- [THE PROBLEM]:
Down to the last line, retype the records below exactly and skip the pictures.

━━━ INPUT DATA ━━━

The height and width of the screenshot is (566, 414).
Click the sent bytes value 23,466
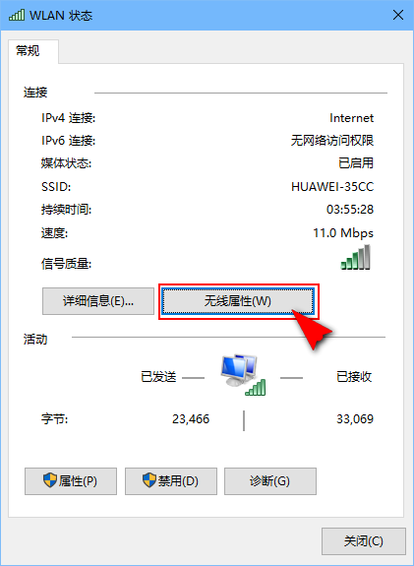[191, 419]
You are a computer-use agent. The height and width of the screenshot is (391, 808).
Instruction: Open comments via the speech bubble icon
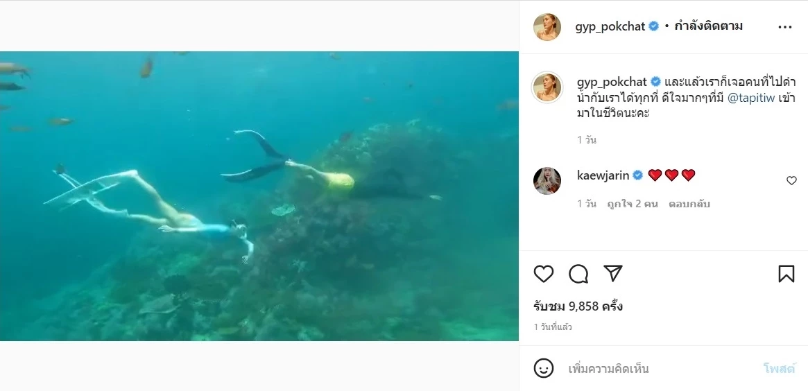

━━━

- [PROBLEM SOLUTION]:
The height and width of the screenshot is (566, 414).
Click the sent bytes value 23,466
[191, 419]
You are a computer-use agent. The height and width of the screenshot is (391, 808).
Instruction: Open comments via the speech bubble icon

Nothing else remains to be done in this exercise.